Collectors of survival equipment have a craving for flight helmets, life vests, ejection seats—even shark repellant.
- By Tom Harpole
- Air & Space magazine, January 2000
(Page 4 of 6)
Mattsson assembled the 1,300 pieces of the Martin Baker seat he uses for his briefings from three decommissioned OV-1 Mohawk ejection seats, then modified the rigid, horseshoe-shaped parachute pack so that he could detach it from the seat to demonstrate the chute’s deployment.
But the ultimate demonstration for Mattsson came in 1997, when he restored a C-9 parachute, which was used in Martin Baker seats, and started skydiving with a complete ensemble. He jumps from a Cessna at 12,500 feet wearing the “correct” helmet, oxygen mask, and flightsuit, and with a tether-bound life raft hanging beneath him that deploys and inflates on the way down, just as any pilot punching out on a Martin Baker seat would have. In his replication jumps he went so far as to wait in freefall for the automatic actuation device to open his parachute for him at 4,000 feet, a last-chance option for an unconscious pilot who couldn’t pull his own ripcord.

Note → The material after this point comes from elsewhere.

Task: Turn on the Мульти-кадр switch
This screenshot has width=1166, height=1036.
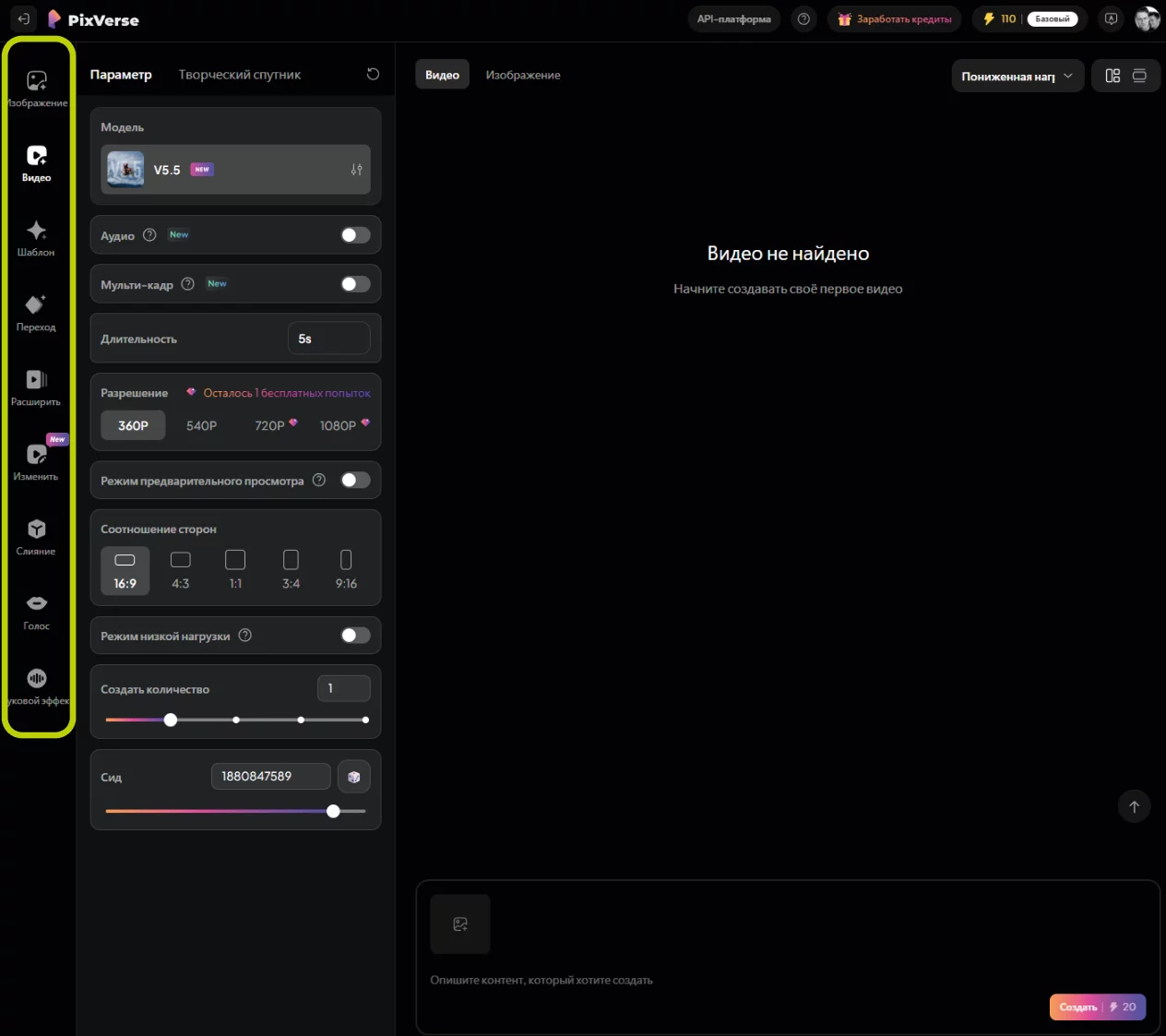Action: click(x=354, y=284)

When he’s not jumping out of airplanes and relying on computer chips to pull his parachute, Mattsson gets his adrenaline rush from riding his high-performance “crotch rocket” motorcycle, aerodynamic as a fighter jet. “I love the feeling that I’m getting away with something that I shouldn’t be able to do,” explains Mattsson, a veteran of 1,200 jumps. “That’s what ejection seats are all about. Instead of being dead in a wrecked jet, this equipment lets pilots get through their worst nightmare.” Mattsson says his penchant for collecting life support systems and escape mechanisms probably comes from growing up in a household where his father went to work every day and the family tacitly acknowledged that he might not make it home that night—a feeling that the other collectors also know something about.

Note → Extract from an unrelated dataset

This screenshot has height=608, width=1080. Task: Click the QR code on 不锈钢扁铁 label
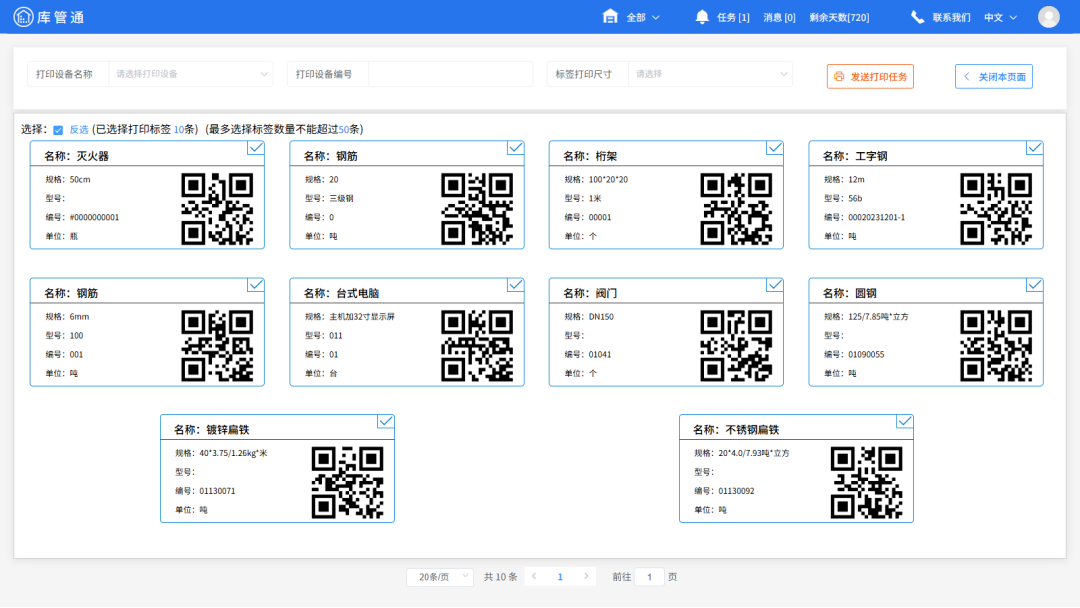coord(866,482)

Patterson’s career in law enforcement included 10 years riding motorcycles—Harleys, Kawasakis, Moto Guzzis, BMWs, and models he assessed for police use. Risk taking, riding big motorcycles, skydiving, and law enforcement are also part of LeBeau’s background. In addition to more than 2,400 skydives, he spent the early 1970s as a featured performer at airshows across the country, making car-to-plane transfers for $350 a weekend. “Pretty crazy,” LeBeau recalls; “I’d crouch on the hood of a convertible facing backwards and a plane with a weighted ladder would fly over as we raced down a runway and I’d grab that ladder and the plane would try to fly away with me dangling under it. Once we had a clipped-wing Cub with a 65-horse engine and it ended up bouncing me three times off the runway before I could climb up into the cockpit. The pilot was slapping hell out of the fuselage, my signal to climb up, but I was having problems of my own, leaving little pieces of hide on the ground.”
LeBeau, who could double for Kirk Douglas, regrets that he never made it to Hollywood to work as a stuntman. Instead, he went to school and studied law enforcement and retail security. “It wasn’t very exciting,” he says. “I didn’t last long.”

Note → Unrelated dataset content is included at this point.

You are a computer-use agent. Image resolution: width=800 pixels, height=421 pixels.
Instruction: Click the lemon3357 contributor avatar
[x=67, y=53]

LeBeau found that even collecting survival gear can be risky. His closest call came a few years ago when he acquired a truckload of British-made aircraft instruments that were stored in an old warehouse in Benton Harbor, Michigan. He and a friend drove up from St. Louis to load the gauges and worked for an entire day sorting through broken and damaged pieces. That night, they noticed that their skin had reddened. “We’d been indoors all day and couldn’t figure how we got sunburned,” he says. Then they noticed that LeBeau’s torso was still white under the metal snaps on his shirt. “Those old glow-in-the-dark radium faces on the instruments were radioactive. We got radiation burns.” LeBeau, who won’t sell anything he wouldn’t have in his own collection, “got the hell out of there and never looked back.”
LeBeau goes to greater lengths every year to add to his collection because the pool of surplus parts is shrinking. “The lawyers are scaring everyone, including the military,” he says. “Thirty years ago all this stuff was just sold ‘as is.’ Then for a few years the military started asking itself, ‘Could anyone possibly be hurt by this thing?’ Now, instead of trying to figure that out, they just destroy everything that they don’t have any use for.”
Not long after the Persian Gulf War, the Department of Defense realized that it had scores of warehouses full of obsolete equipment meant to support a seven-year war. There was a huge sell-off, and people with a “buy a jeep for a buck” attitude started showing up at DRMO auctions. “They weren’t collectors,” LeBeau says. “They’d paid some ripoff artists hundreds of dollars to take a weekend seminar on how to buy surplus stuff and get rich. We used to see them at the auctions. The ‘clipboard people,’ we called them. The clipboards were the only thing of value they got at the seminars.”